→ Aim of the task: Pictures must not appear in your answer. Write out exactly the lines from the one with "Instruction: Collapse the" through the last line of the entries below.

→ Input data:
== Segment start ==
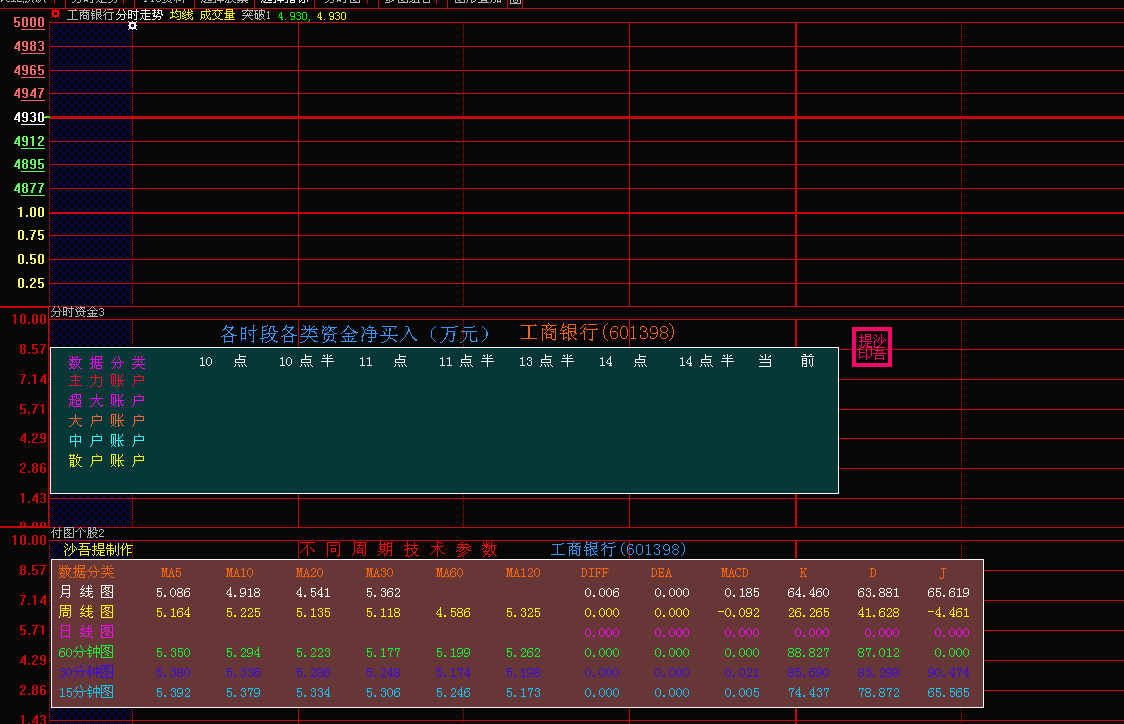Viewport: 1124px width, 724px height.
Task: Click the 沙吾提制作 author label
Action: click(x=98, y=550)
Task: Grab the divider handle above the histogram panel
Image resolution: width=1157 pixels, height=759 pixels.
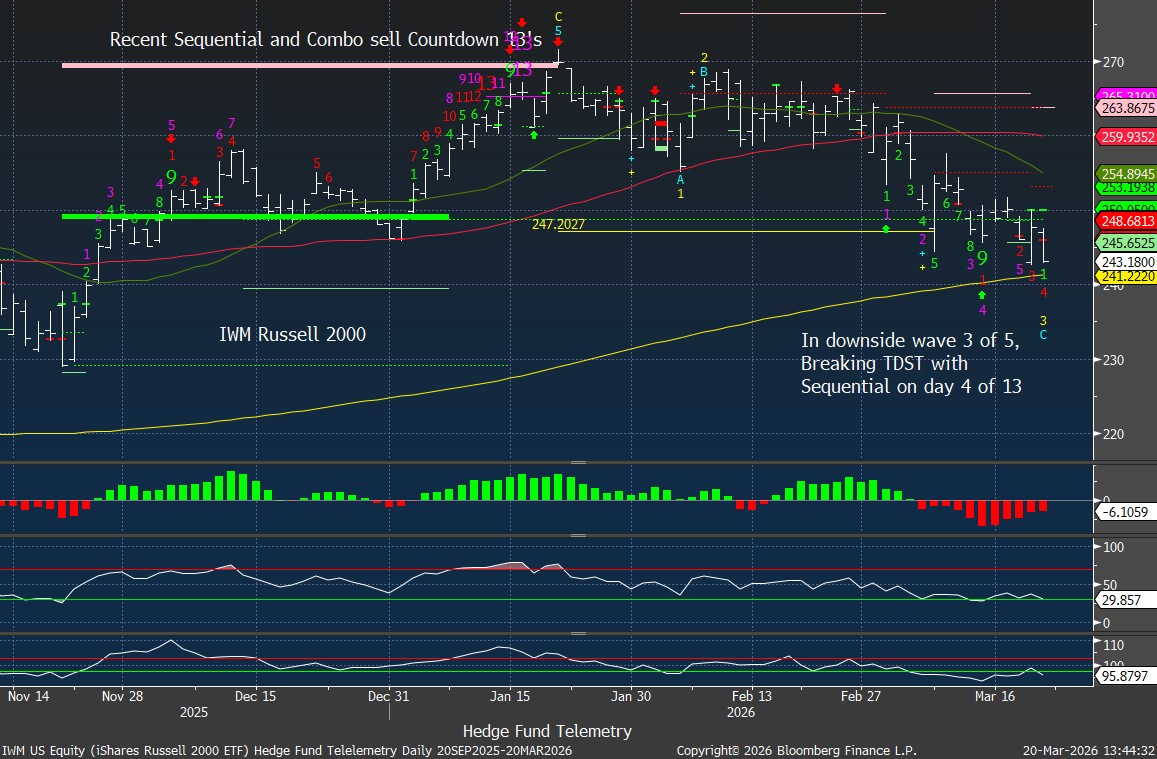Action: 578,463
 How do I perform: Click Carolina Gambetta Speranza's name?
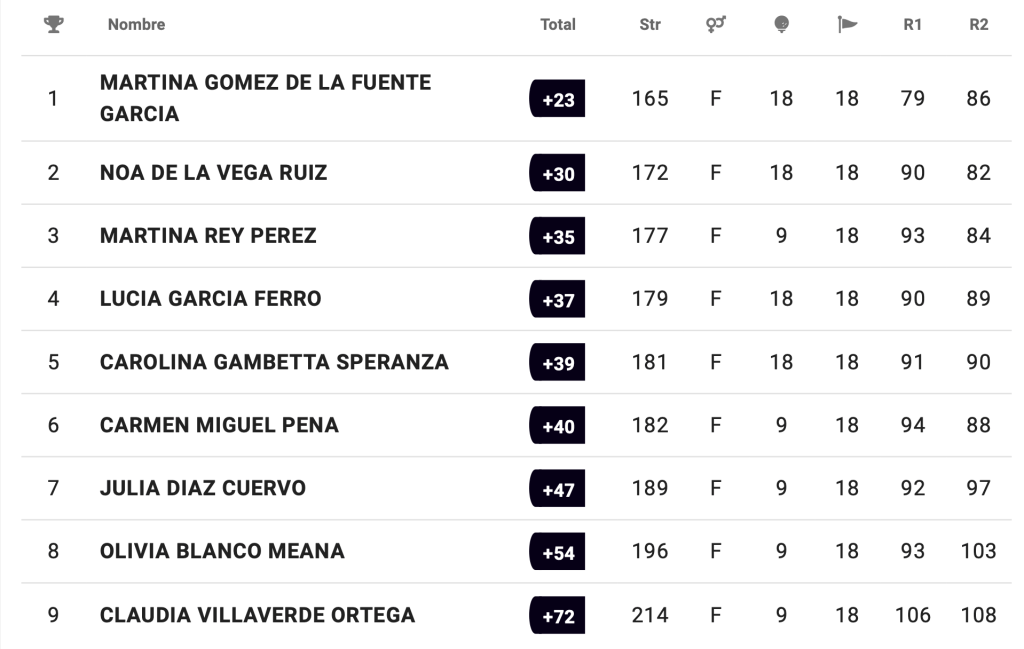[274, 362]
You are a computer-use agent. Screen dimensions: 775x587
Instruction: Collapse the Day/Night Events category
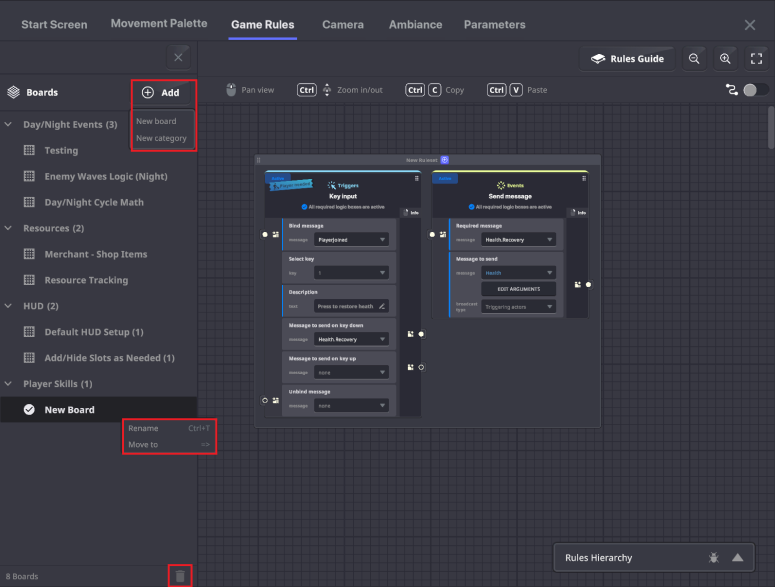click(x=9, y=125)
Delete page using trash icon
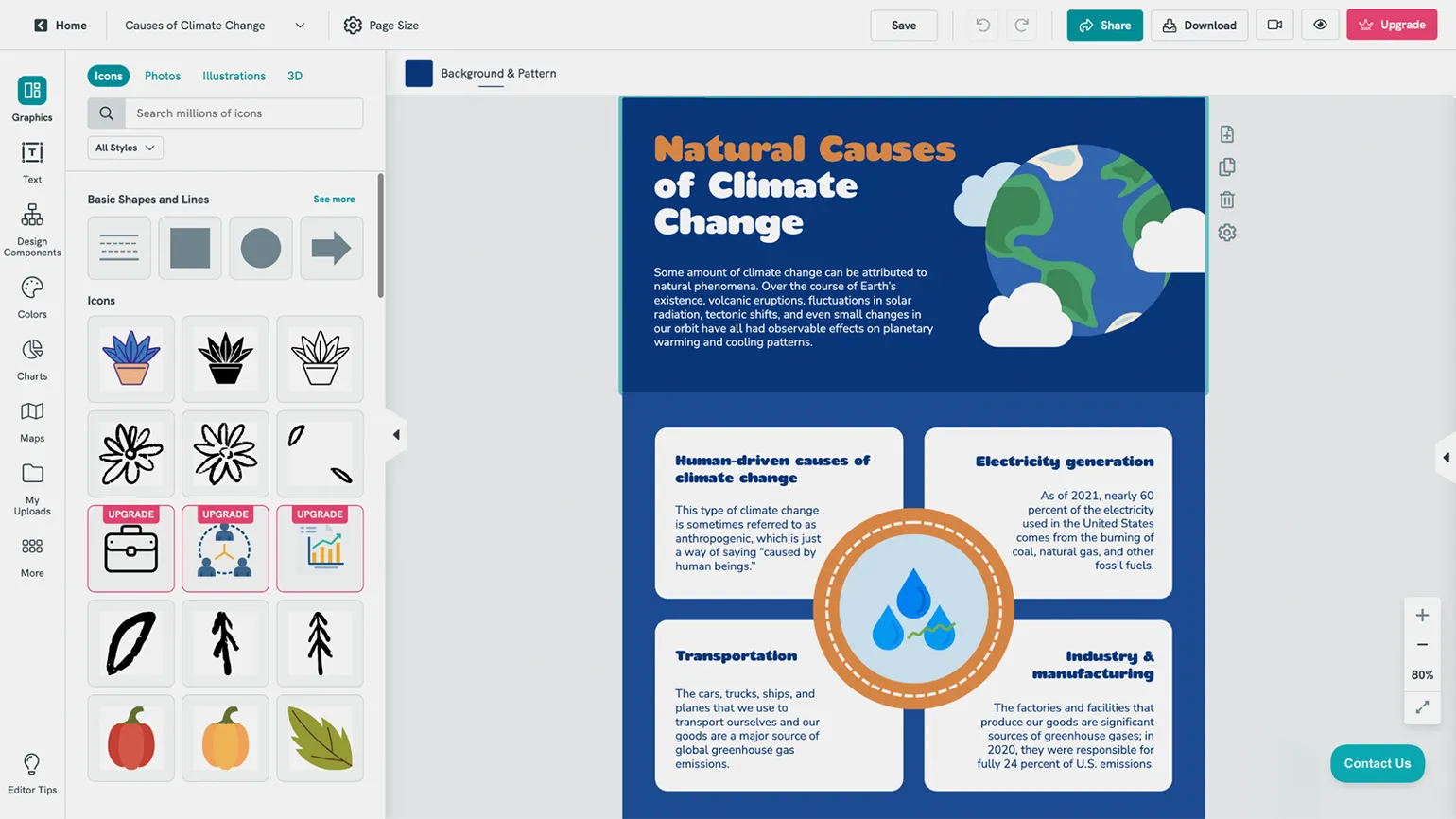The image size is (1456, 819). click(x=1226, y=200)
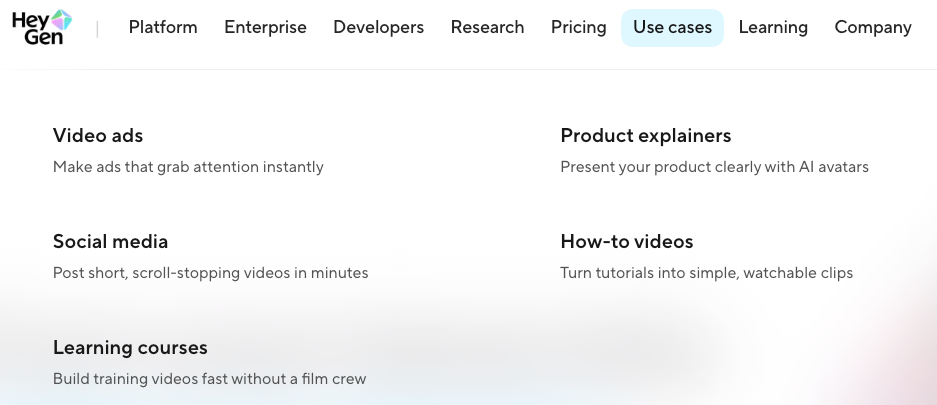937x405 pixels.
Task: Open the Company menu
Action: tap(872, 28)
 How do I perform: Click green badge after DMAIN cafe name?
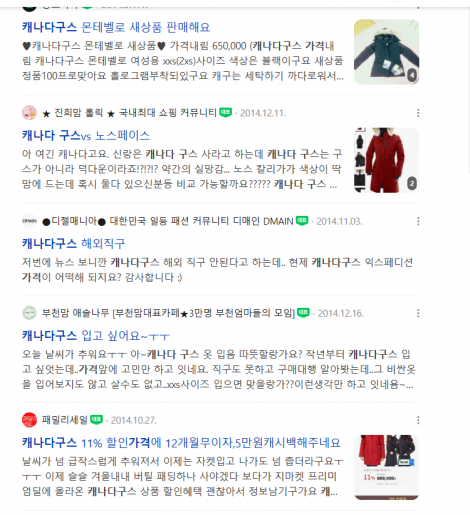pos(302,221)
== Segment end ==
→ Response below:
Instruction: Collapse the Day/Night Events category
click(x=9, y=125)
Delete page using trash icon
The image size is (1456, 819). click(x=1226, y=200)
937x405 pixels.
Task: Open the Company menu
Action: tap(872, 28)
 How do I perform: Click green badge after DMAIN cafe name?
pos(302,221)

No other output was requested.